Ms Abayage said this at a day?s forum organized by the University of Cape Coast (UCC) Faculty of Sciences Centre for Gender Research and Documentation to mark this year?s International Women?s day in Cape Coast .
The forum was attended by more than 300 participants from Ghana Police, Fire, Prison services and female students from Ghana National College, Aggrery Memorial Zion School , Holy Child School as well as female staff of UCC and was on the Theme ?Empowering Women, Empowering Humanity ; Make it Happen?.
Ms Abayage commended the government for signing onto a number of conventions and protocols which had made it possible for it to initiate projects and programmes that had helped with the empowerment and development of women.
She said for instance in addressing the poverty needs of women the government had put in place the LEAP, Capitation Grant, School Feeding Programme and NHIS which had gone a long way to alleviate poverty among rural women.
Touching on women and decision making, she said it was still a major problem facing the democratic dispensation in the country.
sMs Abayege said women were still saddled with financial problems, negative cultural perceptions and the issue of how to convince their husbands and family members to support their stand and that women could participate in politics if they were given the needed support .
On the girl child, she said more girls were now in school but expressed regret that many of them dropped out before they got to the tertiary level due to pregnancy.
She said many of the maternal deaths recorded were partly due to illegal abortions.
Ms Abayage said more women were now assessing health care at health facilities and were also patronizing programmes like antenatal and post natal care as well as family planning and HIV/AIDS, breast and cervical cancer counseling sessions, adding that mother to child HIV/AIDS infections had reduced from 90 to 23 cases and that malaria cases had also reduced among children.
Ms Abayage said though the nation had chalked a number of successes in empowering women, it was still faced with issues such as low representation at the decision making level, inadequate access to political power, negative cultural practices, gender inequality as well as the non-recognition of the role of women in nation and family building.
She said in addition, lack of the enforcement of laws concerning women, in adequate finances, and lack data on gender issues were still militating against the advancement of women in the country.

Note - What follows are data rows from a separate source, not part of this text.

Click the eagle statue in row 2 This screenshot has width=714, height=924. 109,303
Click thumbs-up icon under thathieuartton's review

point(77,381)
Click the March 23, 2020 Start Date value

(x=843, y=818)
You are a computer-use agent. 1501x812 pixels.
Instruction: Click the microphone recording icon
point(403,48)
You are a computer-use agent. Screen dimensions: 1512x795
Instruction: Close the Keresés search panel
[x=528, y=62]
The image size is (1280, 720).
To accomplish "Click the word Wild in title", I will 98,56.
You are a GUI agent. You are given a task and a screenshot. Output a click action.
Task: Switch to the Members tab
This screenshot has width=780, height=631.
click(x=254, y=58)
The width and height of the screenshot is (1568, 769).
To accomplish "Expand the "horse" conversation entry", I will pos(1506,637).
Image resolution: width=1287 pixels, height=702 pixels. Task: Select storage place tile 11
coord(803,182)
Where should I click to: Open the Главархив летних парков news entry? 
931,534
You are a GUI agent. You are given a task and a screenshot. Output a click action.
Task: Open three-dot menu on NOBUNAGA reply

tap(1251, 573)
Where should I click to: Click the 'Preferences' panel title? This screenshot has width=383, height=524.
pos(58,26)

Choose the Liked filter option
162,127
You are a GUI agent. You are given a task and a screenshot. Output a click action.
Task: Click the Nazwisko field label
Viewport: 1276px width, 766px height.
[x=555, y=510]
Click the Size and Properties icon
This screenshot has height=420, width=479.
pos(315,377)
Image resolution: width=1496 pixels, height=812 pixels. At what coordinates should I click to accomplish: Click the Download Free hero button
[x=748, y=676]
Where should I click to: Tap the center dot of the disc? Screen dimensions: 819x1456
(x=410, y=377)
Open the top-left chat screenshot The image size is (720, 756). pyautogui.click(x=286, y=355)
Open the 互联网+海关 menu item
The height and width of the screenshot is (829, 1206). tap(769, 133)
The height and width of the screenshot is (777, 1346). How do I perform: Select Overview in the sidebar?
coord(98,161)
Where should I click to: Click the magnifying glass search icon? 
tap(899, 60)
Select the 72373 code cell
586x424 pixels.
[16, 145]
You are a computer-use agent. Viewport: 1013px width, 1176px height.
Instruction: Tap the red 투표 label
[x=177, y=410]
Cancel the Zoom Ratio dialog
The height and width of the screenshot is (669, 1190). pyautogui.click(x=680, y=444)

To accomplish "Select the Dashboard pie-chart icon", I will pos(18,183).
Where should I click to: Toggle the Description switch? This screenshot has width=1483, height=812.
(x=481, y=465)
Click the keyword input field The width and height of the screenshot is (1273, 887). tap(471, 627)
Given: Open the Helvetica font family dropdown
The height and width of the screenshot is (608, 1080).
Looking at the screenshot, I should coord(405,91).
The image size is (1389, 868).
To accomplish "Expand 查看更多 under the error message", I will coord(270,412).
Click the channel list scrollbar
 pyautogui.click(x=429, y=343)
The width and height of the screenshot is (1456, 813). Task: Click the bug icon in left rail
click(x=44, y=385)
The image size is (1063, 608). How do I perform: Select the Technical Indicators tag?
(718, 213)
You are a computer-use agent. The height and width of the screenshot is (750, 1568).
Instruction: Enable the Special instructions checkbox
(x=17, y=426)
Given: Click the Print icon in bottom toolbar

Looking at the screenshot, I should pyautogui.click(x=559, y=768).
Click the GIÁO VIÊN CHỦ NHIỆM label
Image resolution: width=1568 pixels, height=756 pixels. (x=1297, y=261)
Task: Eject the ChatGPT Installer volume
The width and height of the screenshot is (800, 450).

Professor Kofi Awusabo-Asare, the Director of Academic Planning and Quality Assurance of UCC, said there was the need to critically look at the 12 critical areas mentioned in the Beijing plus 20 action plan.
He said it would be difficult for Ghanaian women to gain total empowerment if there was no political commitment on women issues and asked the public to take on political parties that did not cater for the needs of women in their manifestoes.
Prof Awusabo-Asare said Ghanaian women could reach the highest level if they were given the needed support, skills and training and appealed to women to take full advantage of the various social interventions provided by the government to improve upon their living conditions.